No voy a hacer una reseña de cada uno de ellos o de los capítulos, me parece absurdo y además, sin sentido, pero si quiero decir que cambió nuestras vidas (o al menos la mía): nos reímos del mundo absurdo en el que viven los “gringos”, pudimos ser partícipes de un nuevo estilo de risa y además alegramos nuestras tardes.

Todo iba bien, siguieron causando risas y saliendo de esquemas durante mucho tiempo, durante tantas temporadas que a veces se pierde la cuenta, repitiéndose hasta el cansancio en cada canal que tenía el privilegio o la fortuna de transmitirlos (y digo fortuna literalmente: cuesta un montón el derecho de hacerlo pero también reditúa de igual manera). Canal Caracol no tuvo más que hacer por la tarde del sábado durante mucho tiempo (ahora, maduraron y copiaron al otro canal poniendo chismes y pendejadas varias) y Frecuencia Latina y otros canales internacionales también “chuparon de la teta” de los amarillos personajes.

Y de repente, como cuando cae un rayo o cuando sale Amparo Grisales a asustar por la noche, todo cambió para mal: cambiaron los directores, los escritores e incluso hasta los dobladores… y empezó cristo a padecer. El programa se volvió soso y triste, con bromas absurdas que ya solo causan risa bajo la premisa de un golpe o algún ruido, no como antes que todo era un complemento, era un libreto bien escrito.

Entonces ahora, y contra todos mis instintos más profundos solo rezo una cosa: que todo vuelva a ser como antes o… que se acaben de una vez! No es justo que sigan destruyendo algo tan bueno para ahora solo seguir y seguir vendiendo; los libretos deben mejorar, y no es una simple crítica de alguien que añora el pasado, pero la calidad del programa ha desmejorado hasta puntos realmente tristes. Es increíble que se hayan convertido en lo que tanto criticaron: en una continuación, en un alargue gris para solamente seguir cobrando cheques de merchandising y derechos de emisión.

Habla Fox (la voz del mal) que ya hay contratados episodios hasta la temporada 25! Por dios bendito, más temporadas para solo rellenar? No más por favor… 

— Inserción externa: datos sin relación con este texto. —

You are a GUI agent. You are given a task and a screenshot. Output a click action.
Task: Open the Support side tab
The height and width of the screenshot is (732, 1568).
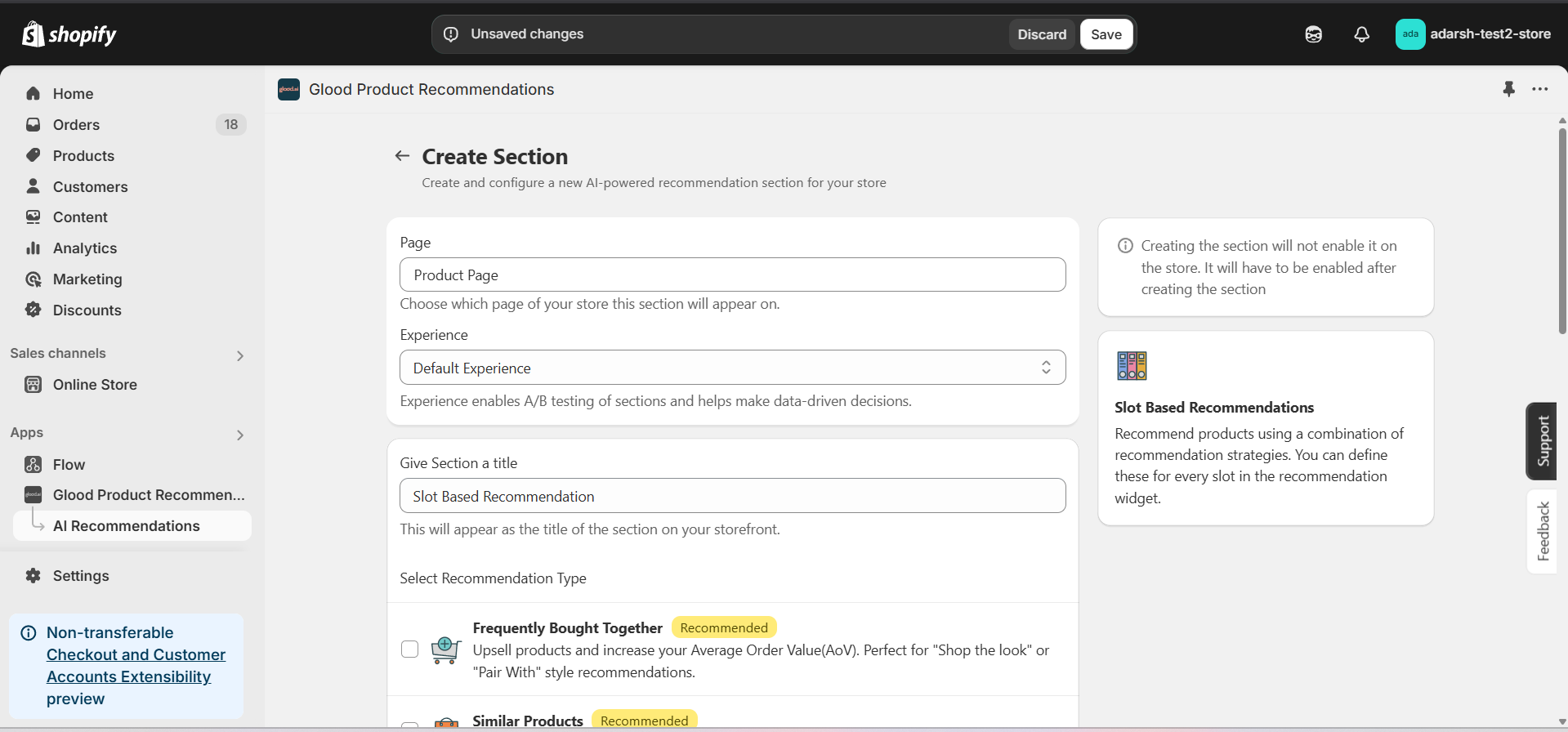point(1542,441)
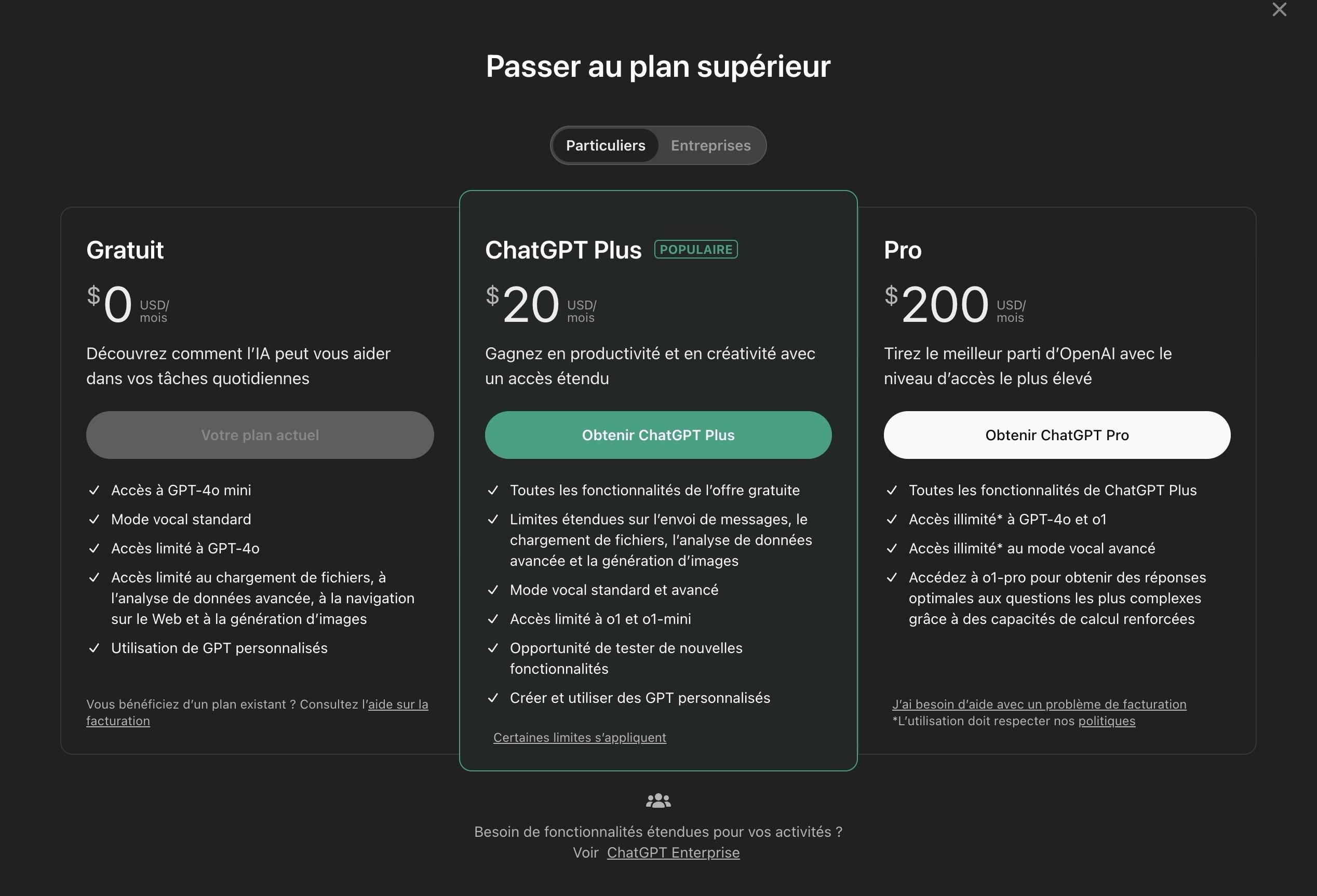Open 'Certaines limites s'appliquent'
The image size is (1317, 896).
pos(579,738)
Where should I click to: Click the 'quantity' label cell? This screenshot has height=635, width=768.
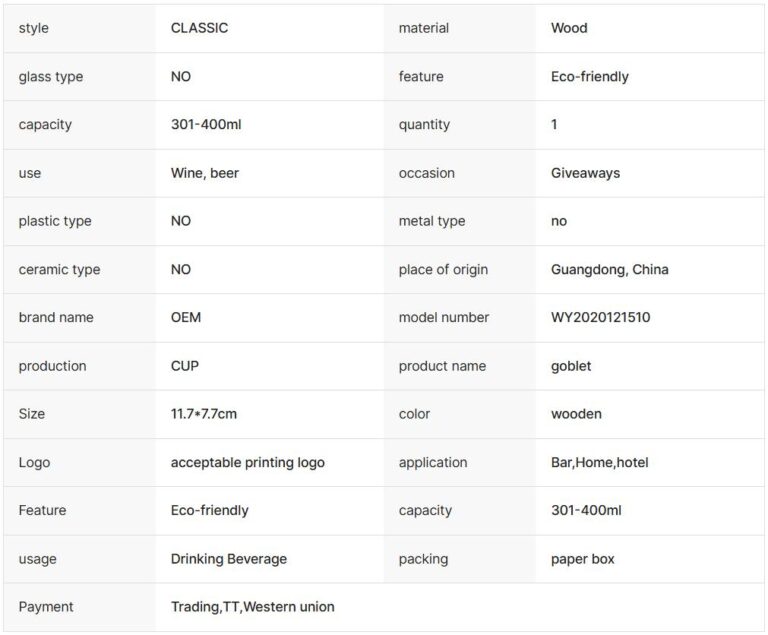[424, 125]
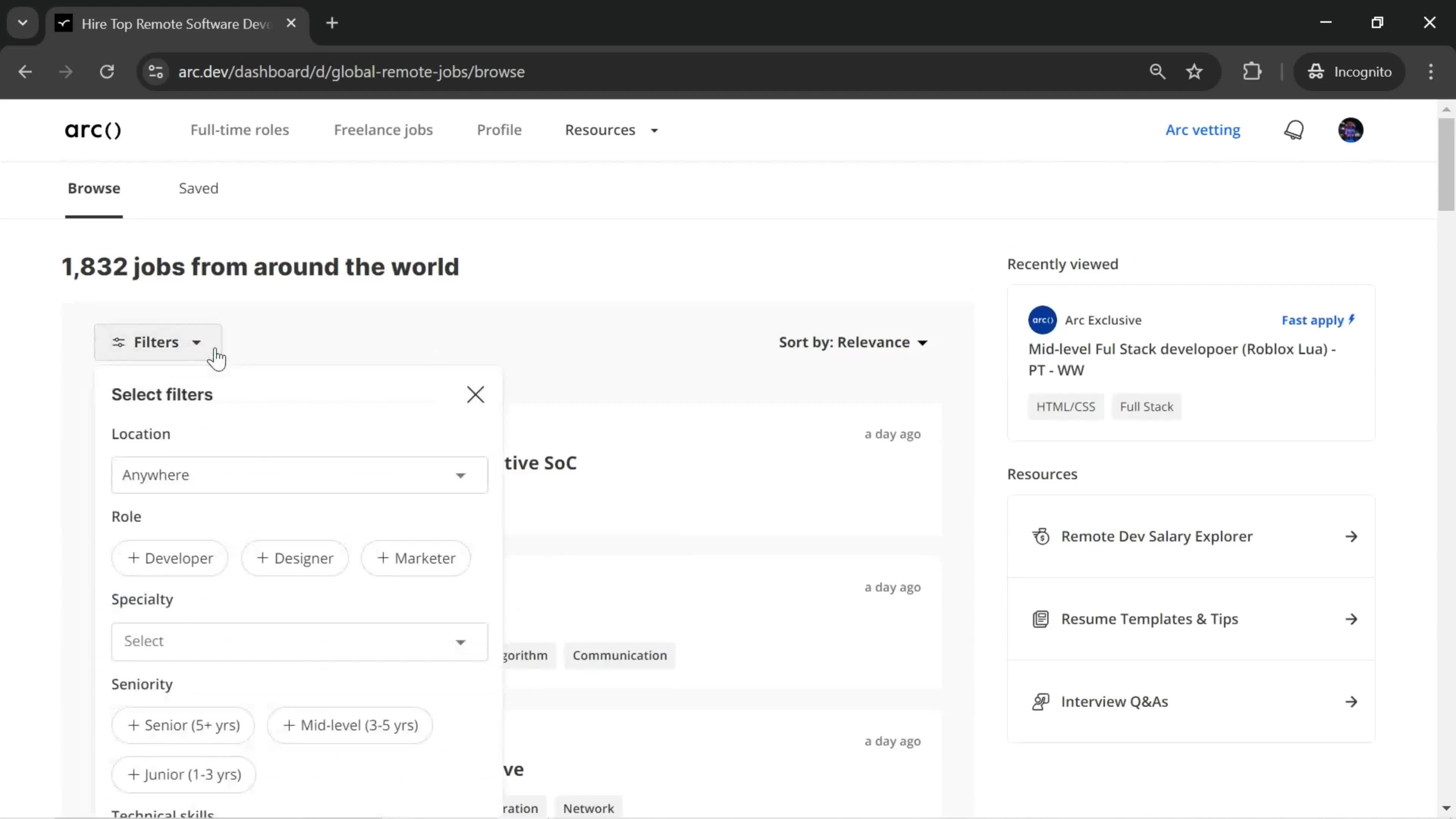Close the Select filters panel
Screen dimensions: 1456x819
pyautogui.click(x=476, y=394)
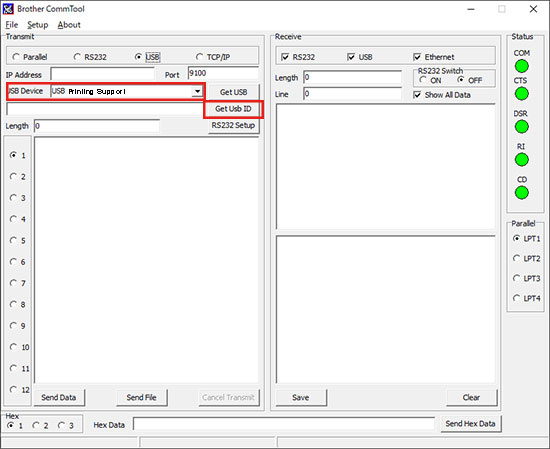Click the Get Usb ID button
The width and height of the screenshot is (550, 449).
[x=233, y=109]
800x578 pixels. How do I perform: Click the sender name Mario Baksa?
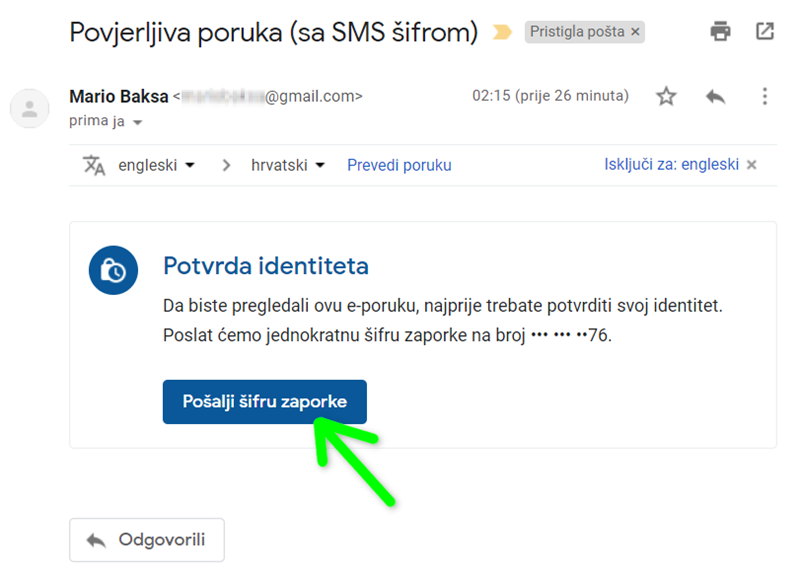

Así que espero que, antes de continuar con más agravios contra aquellos que vimos nacer a Los Simpsons, alguien o algo haga recapacitar al creador para terminar con ese paquete chileno que nos meten ahora, o que alguien ponga (más bien coloque) un aparato nuclear antes de que tengamos que aguantar más estupideces.

Atómico, se dice atómico! (Los que ven la serie me entienden).

P.D.: No es que haya madurado, como se dice por ahí “madurar es para las frutas, no para las personas”, es que simplemente la gracia se les fue acabando a estos amarillos personajes y solo utilizan excusas bobas para meter a personajes de la actualidad que quieren ser parte del legendario programa.

Otra: Ahora que vivo en este país “americanizado” me río aún más de ver las similitudes de las parodias que hacen Los Simpsons de la vida real: El minisúper con sus precios exorbitantes y su dependiente hindú (es cierto!), Don Barredora, el “spring break” donde todos los estudiantes se vuelven locos… y la ineptitud de la policía, no importa cuán “educada” pueda ser.